Illustration : RoT

«… je voudrais tout simplement ajouter que la prison ne doit être considérée comme un centre d’extermination, comme un lieu d’embastillement des adversaires politiques. Je voudrais ajouter que la prison n’est pas un centre de déshumanisation et que la prison a un objectif bien précis. Les vertus correctives et de réintégration sociale sont les objectifs poursuivis par la prison et donc on ne peut pas utiliser la prison pour l’instrumentaliser à des fins politiques.» Me Kpandé-Adzaré

Voilà une déclaration de l’avocat togolais, Me Kpandé-Adzaré, contenue dans une interview accordée à la chaîne allemande « Die Deutsche Welle » et reprise par le quotidien togolais « Liberté » en juillet 2021. Une déclaration qui dit et résume tout concernant le drame des prisonniers politiques dans notre pays le Togo. L’avocat évoquait dans l’entretien l’état de santé inquiétant de son client Kpatcha Gnassingbé et de ses co-détenus que le régime togolais refuse de libérer malgré une décision de la cour de la CEDEAO et malgré surtout le caractère défaillant de leur état.

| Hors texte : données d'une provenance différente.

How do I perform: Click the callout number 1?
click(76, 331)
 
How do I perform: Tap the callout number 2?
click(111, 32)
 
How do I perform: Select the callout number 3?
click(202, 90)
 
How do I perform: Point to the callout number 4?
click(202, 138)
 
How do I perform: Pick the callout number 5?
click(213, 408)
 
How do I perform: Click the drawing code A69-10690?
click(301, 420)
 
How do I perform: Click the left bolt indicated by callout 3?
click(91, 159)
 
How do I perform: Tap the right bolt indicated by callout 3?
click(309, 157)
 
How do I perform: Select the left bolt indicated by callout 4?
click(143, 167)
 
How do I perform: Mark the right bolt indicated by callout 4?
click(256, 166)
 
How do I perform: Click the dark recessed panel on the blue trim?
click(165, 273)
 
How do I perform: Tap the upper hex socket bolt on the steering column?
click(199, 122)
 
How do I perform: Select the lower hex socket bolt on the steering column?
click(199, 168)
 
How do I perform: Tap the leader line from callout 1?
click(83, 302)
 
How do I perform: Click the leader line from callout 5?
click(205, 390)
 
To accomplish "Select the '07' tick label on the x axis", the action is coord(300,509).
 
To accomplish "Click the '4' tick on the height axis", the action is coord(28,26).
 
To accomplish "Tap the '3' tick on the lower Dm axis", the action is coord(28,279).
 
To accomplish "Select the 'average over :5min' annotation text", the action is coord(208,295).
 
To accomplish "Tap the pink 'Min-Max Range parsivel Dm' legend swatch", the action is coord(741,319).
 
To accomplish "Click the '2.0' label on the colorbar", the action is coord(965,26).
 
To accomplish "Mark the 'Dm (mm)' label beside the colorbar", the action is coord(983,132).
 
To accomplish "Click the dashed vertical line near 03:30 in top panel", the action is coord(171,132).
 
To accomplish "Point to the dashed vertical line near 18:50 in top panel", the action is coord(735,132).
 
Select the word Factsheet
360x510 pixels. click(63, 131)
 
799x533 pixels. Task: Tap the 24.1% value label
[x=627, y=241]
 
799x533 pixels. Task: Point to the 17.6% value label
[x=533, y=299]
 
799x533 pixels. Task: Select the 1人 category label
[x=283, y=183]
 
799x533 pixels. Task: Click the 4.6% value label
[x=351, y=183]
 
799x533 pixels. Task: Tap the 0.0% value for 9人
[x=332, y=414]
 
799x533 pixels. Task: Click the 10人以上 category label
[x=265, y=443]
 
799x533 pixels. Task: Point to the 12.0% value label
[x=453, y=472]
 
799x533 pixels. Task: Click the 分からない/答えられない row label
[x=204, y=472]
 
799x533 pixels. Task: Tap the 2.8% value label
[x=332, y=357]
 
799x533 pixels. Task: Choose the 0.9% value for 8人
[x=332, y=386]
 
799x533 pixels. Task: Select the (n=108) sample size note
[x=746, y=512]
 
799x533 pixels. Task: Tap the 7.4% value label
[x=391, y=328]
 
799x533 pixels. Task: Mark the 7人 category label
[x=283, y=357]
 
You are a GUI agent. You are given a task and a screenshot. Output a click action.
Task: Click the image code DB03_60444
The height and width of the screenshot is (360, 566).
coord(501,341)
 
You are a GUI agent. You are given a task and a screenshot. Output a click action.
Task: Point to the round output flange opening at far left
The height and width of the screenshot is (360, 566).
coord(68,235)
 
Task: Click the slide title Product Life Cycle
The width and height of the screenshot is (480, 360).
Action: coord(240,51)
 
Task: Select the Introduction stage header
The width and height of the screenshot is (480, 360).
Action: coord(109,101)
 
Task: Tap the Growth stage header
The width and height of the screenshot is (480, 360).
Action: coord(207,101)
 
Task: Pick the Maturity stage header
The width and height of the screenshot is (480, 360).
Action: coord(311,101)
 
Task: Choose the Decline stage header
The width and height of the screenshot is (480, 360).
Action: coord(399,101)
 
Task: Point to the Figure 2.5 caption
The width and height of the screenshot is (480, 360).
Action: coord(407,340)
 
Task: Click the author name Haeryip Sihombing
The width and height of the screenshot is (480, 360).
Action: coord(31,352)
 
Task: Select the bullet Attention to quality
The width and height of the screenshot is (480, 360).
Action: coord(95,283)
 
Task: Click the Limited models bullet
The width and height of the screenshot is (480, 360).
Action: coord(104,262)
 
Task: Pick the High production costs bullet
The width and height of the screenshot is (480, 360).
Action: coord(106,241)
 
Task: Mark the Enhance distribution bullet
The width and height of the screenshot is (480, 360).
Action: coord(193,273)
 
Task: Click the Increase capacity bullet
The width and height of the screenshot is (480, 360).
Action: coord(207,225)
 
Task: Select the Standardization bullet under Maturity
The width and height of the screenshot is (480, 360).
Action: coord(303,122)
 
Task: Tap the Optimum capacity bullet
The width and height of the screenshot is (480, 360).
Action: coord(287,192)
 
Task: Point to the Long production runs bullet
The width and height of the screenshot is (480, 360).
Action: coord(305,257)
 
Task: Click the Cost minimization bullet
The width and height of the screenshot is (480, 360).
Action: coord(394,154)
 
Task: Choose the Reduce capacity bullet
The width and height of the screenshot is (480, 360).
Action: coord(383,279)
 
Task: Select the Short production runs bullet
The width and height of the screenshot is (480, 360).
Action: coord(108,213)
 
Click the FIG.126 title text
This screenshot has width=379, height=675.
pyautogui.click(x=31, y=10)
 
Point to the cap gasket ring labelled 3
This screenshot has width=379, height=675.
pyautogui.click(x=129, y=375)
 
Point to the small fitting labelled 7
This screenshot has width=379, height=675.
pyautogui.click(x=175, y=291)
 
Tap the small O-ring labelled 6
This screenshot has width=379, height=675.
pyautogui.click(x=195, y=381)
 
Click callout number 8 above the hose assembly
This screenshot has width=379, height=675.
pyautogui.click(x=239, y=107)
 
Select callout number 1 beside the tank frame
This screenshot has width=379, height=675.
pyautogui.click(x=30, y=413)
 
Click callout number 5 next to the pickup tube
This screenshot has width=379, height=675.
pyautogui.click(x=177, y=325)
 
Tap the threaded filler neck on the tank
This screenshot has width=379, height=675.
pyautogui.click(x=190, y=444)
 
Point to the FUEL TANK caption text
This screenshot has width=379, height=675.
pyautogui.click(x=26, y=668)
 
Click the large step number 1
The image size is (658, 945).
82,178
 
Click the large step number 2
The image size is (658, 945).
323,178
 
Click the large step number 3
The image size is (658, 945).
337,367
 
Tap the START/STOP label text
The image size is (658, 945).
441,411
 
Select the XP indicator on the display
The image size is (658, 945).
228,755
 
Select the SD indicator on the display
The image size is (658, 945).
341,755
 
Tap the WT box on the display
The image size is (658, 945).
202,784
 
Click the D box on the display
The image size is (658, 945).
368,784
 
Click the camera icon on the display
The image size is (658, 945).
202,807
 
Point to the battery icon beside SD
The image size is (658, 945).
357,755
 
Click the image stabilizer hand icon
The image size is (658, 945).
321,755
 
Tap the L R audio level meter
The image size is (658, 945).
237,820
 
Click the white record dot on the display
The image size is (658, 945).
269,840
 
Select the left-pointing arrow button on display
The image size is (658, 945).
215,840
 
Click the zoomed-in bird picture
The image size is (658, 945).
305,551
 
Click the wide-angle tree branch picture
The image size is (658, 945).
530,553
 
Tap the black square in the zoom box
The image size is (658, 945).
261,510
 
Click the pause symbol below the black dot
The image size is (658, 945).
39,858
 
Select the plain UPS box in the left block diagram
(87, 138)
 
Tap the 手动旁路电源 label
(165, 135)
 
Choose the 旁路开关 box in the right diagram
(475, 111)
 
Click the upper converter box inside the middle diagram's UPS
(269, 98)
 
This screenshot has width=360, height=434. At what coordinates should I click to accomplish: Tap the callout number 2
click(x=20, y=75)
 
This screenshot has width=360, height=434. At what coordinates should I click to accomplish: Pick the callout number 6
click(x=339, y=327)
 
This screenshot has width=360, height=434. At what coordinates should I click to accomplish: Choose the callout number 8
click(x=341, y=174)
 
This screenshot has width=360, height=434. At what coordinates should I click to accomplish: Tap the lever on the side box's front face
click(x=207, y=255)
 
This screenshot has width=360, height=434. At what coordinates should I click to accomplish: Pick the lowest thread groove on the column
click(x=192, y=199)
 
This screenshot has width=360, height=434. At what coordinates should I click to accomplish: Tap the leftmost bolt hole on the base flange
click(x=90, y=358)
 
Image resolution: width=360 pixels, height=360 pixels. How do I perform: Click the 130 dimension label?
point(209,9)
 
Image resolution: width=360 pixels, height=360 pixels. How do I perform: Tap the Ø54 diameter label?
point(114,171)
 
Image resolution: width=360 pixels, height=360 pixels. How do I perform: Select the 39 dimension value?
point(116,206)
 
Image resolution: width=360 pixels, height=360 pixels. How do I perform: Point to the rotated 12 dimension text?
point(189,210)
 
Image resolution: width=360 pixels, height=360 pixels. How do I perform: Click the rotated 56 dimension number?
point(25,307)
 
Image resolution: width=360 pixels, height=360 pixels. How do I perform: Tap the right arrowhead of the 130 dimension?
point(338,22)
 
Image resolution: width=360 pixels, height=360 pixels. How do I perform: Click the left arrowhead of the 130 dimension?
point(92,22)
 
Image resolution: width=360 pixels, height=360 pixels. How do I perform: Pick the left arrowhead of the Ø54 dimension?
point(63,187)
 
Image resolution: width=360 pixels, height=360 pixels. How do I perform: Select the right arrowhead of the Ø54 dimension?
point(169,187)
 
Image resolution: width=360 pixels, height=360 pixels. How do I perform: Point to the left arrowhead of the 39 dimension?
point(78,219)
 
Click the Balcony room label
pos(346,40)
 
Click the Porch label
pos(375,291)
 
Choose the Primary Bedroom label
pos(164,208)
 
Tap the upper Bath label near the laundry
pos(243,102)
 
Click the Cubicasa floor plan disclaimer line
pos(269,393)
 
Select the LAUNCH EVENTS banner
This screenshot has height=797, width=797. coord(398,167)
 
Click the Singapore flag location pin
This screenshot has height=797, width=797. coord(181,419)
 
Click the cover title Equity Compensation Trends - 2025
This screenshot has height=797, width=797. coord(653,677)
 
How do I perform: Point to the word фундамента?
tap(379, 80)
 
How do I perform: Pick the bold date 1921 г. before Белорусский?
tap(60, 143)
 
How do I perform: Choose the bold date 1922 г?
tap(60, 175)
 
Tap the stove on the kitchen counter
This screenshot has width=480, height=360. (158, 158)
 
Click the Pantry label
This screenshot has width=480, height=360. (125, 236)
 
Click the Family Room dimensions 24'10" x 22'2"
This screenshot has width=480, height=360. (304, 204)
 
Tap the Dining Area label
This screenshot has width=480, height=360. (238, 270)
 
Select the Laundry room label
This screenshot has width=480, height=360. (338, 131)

Nous ne le dirons jamais assez; au Togo, tous ceux qui ont l’audace de penser autrement sur le plan politique sont devenus des ennemis à abattre par le régime cinquantenaire. Il n’y a pas de place pour les citoyens qui ont naïvement cru aux magnifiques termes contenus dans la constitution togolaise, et qui voudraient prendre au sérieux leur travail d’opposants en dénonçant et en critiquant pour un Togo plus humain. Les beaux mots comme solidarité, unité nationale, paix, démocratie et tout le charabia lénifiant contenus dans les textes officiels ne le sont que pour la décoration. Et ce ne sont pas les centaines de prisonniers politiques dont plusieurs sont déjà morts, en détention ou peu après leur libération, qui vous diront le contraire. Oui, des prisonniers politiques, il y en a au Togo, et en grand nombre, et au lieu de les libérer, de nouveaux malchanceux, la plupart, pour avoir été au mauvais endroit au mauvais moment, viennent régulièrement grossir les chiffres au sein des goulags togolais.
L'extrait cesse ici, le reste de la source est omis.